Сейчас от запахов я откровенно страдал. Особенно от едких убийственных миазмов больничной хлорки. И ладно бы ещё чистый ядрёный гипохлорит. Но нет ничего хуже, когда он смешивался с мочой или кровью. Эти ядовитые больничные испарения, казалось, разъедали последнее, что у меня осталось — обоняние. А я не мог спрятаться от них даже уткнувшись носом в подушку. Лишившись зрения, я боялся теперь лишиться остального и невыносимо хотел домой.

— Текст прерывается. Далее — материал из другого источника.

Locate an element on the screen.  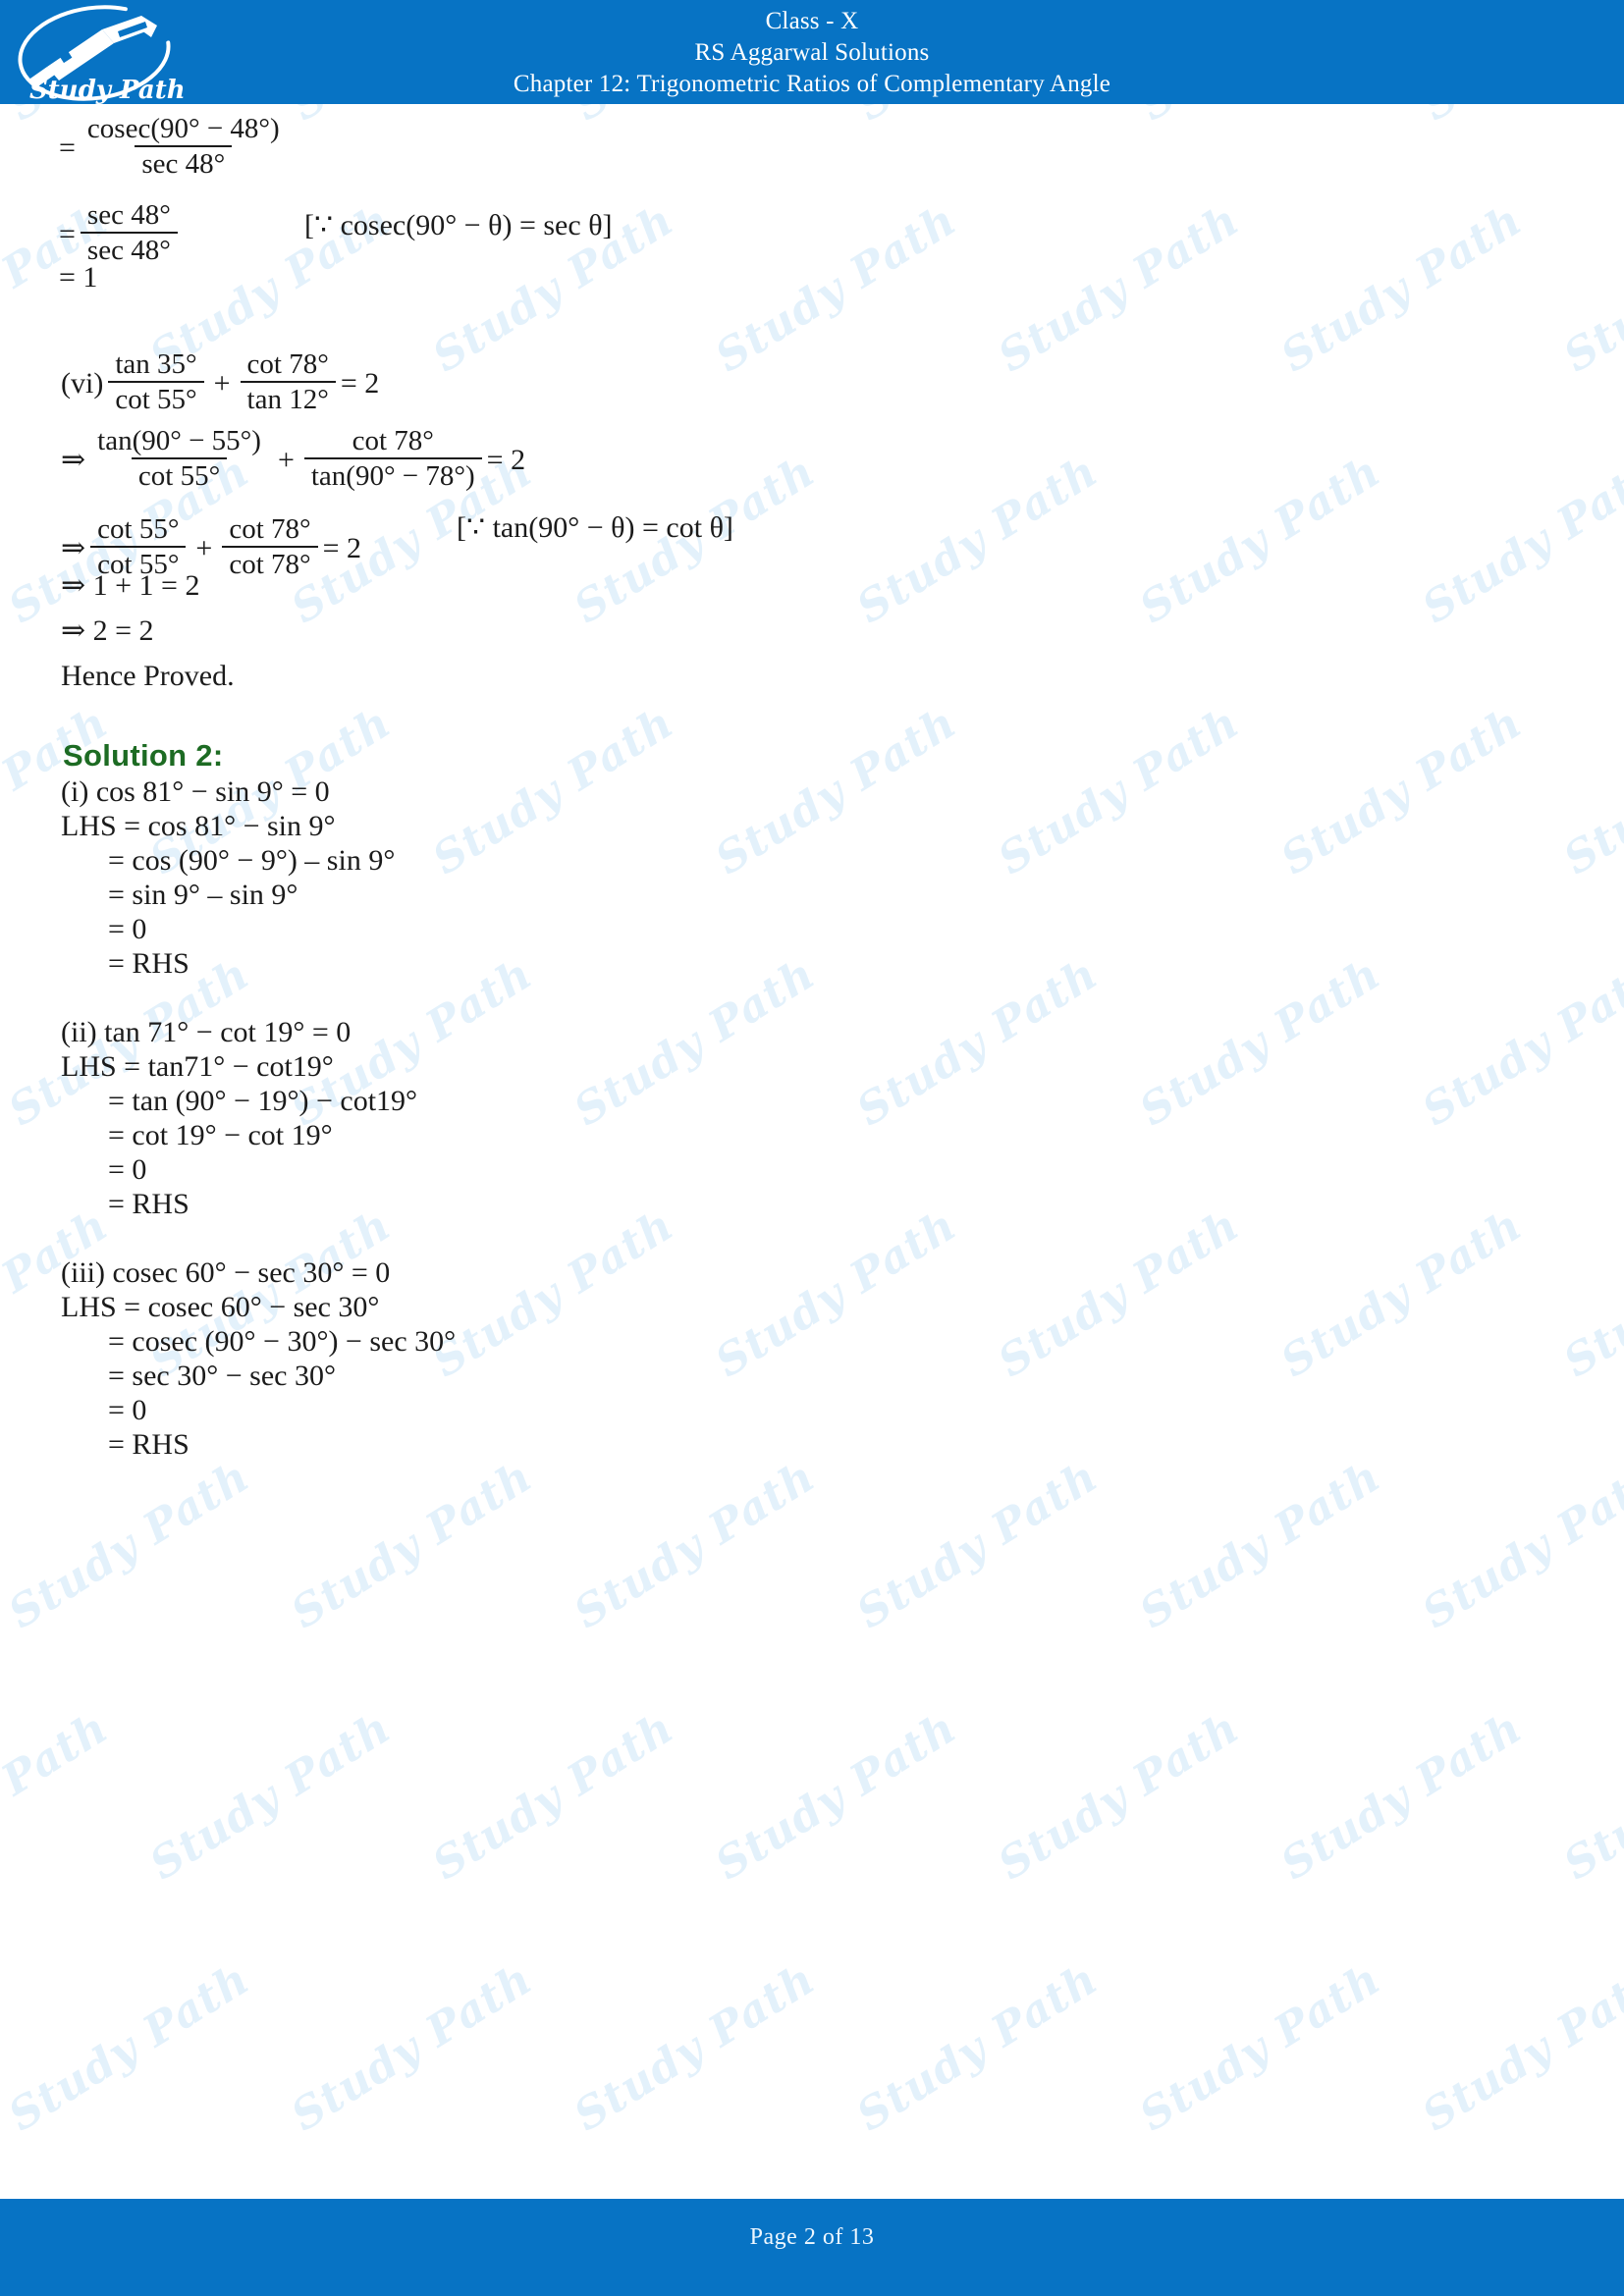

В один из моментов очередного полузабытья он мне даже приснился — дом. Где за открытым окном кабинета цвели пионы. Где аромат свежескошенной травы смешался с благоуханием сохнущего на солнцепёке сена. И где на кухне Зина варила клубничное варенье. Пройдя лабиринтами коридоров, этот отполосканный ветром, густой ягодный запах доходил до моей комнаты нежными отголосками земляничных полян, обласканных солнцем и грибным дождём. И запах этого дождя, свежий, разнотравный я тоже почувствовал. И даже услышал трель ручейка, в студёную воду которого я опустил руку… И вдруг проснулся.

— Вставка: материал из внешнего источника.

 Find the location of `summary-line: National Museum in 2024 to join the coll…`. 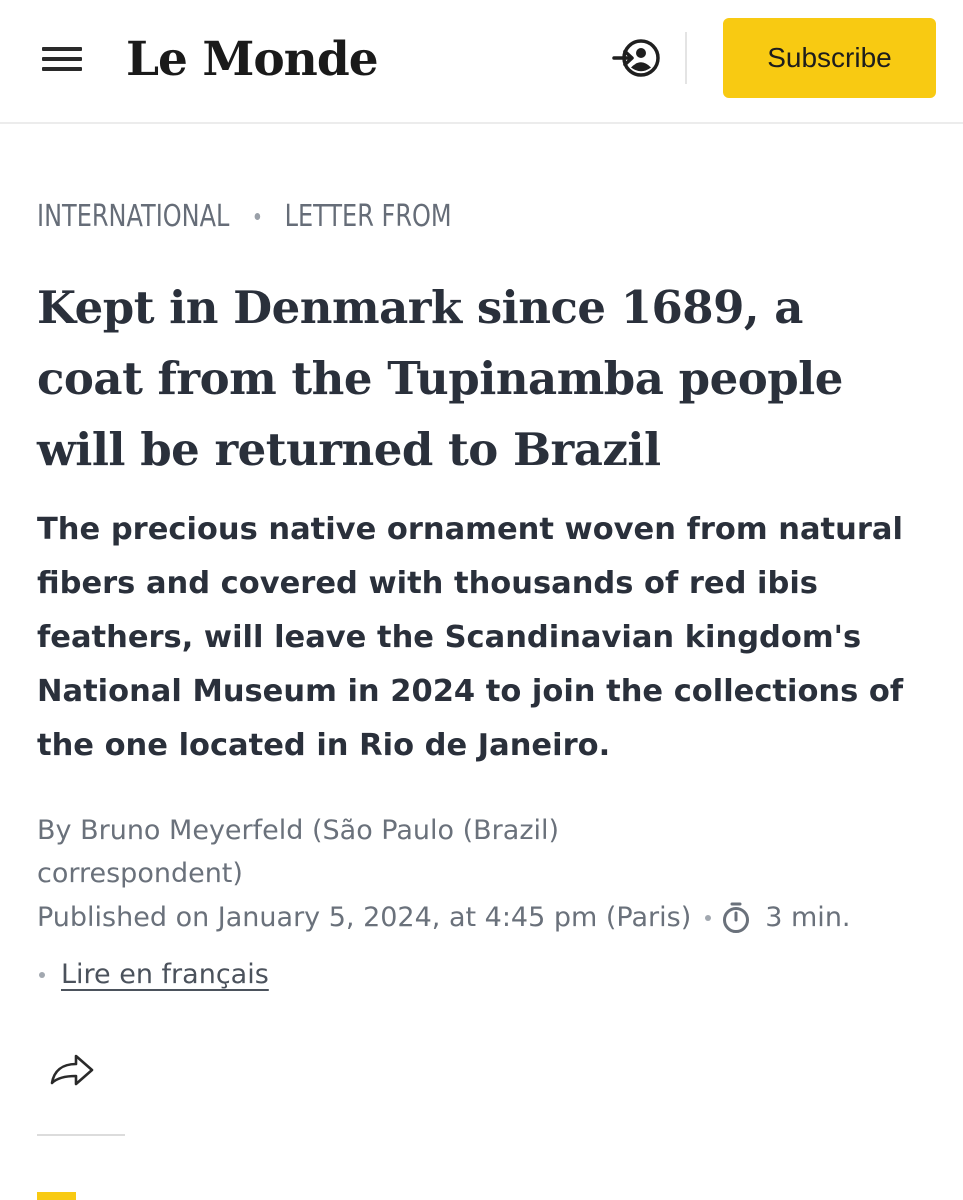

summary-line: National Museum in 2024 to join the coll… is located at coordinates (470, 692).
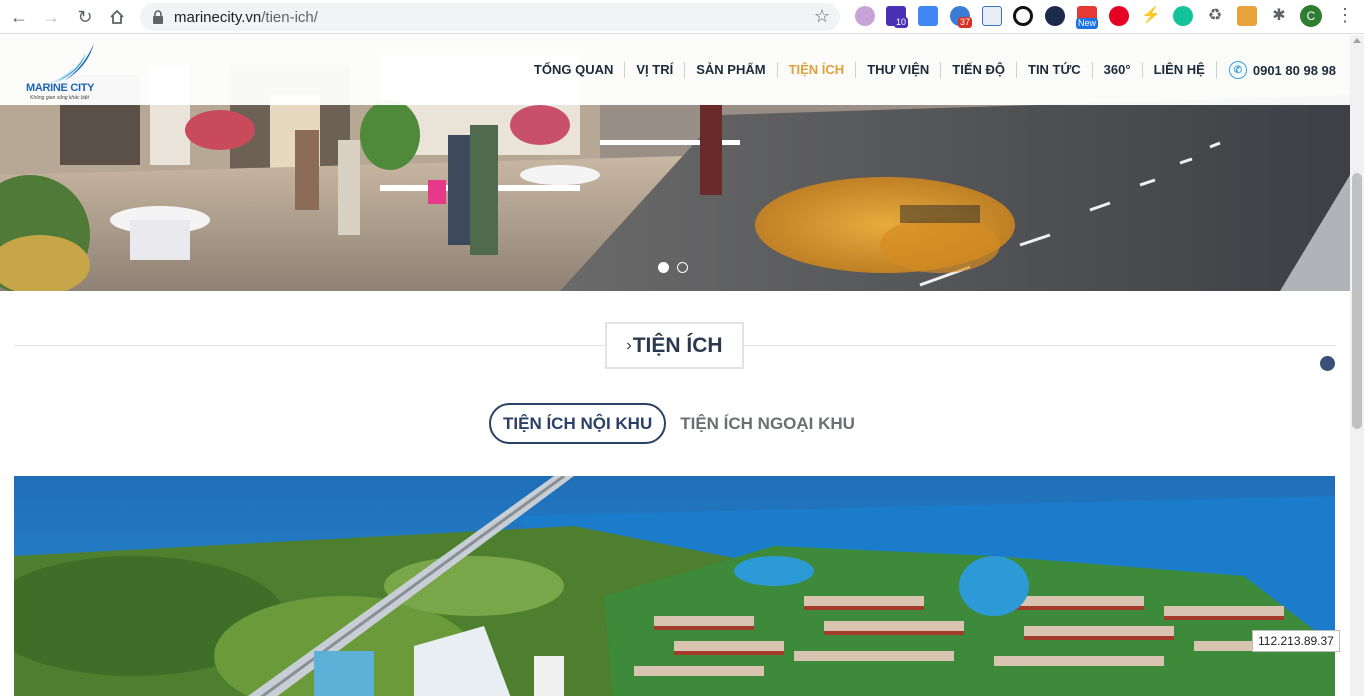 This screenshot has height=696, width=1364. I want to click on section-nav-dot, so click(1328, 364).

Руку холодило. Словно я намочил манжет. И он лип к запястью, а холод поднимался мурашками по руке. Я потянулся к нему. И вздрогнул, наткнувшись на часы.

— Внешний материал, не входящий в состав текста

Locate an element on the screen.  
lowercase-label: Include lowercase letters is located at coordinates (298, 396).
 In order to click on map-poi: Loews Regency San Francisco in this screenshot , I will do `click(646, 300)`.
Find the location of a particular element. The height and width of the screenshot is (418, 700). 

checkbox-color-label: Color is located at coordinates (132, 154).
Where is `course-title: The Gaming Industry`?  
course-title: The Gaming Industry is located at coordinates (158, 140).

— Гера?.. Зина?.. Здесь есть кто-нибудь? — прислушивался я после каждого вопроса, и задержал дыхание, когда показалось, что кто-то дышит. Но я слишком разволновался, чтобы разобрать. Сердце бухало так, что заглушало все звуки вокруг. Только новые настоящие запахи не заглушало. Я слышал цветы и землянику. Бумагу, плотную, что сквозь сон показалась мне сеном. И духи. Её духи. Нет, это шампунь. И запах мокрых волос. Дождя. На улице дождь, догадался я. Ведь это она принесла, привнесла, вернула в мою жизнь все эти волшебные запахи. Она вернула мои часы. Надела на руку. И пожала мою ладонь, осторожно, нежно, трепетно. С улицы у неё были такие холодные пальцы. — Ты здесь? Как тебя зовут? — приподнялся я на локтях и ждал. Её голос. Но в ответ слышал лишь привычные звуки больницы. Разговоры, хлопанье дверей, шарканье ног. — Ты здесь? Скажи, что ты здесь, — почти взмолился я.
Скрипнула дверь. Шаги.
— С кем ты говоришь? — голос Герасима прозвучал неожиданно и неприятно.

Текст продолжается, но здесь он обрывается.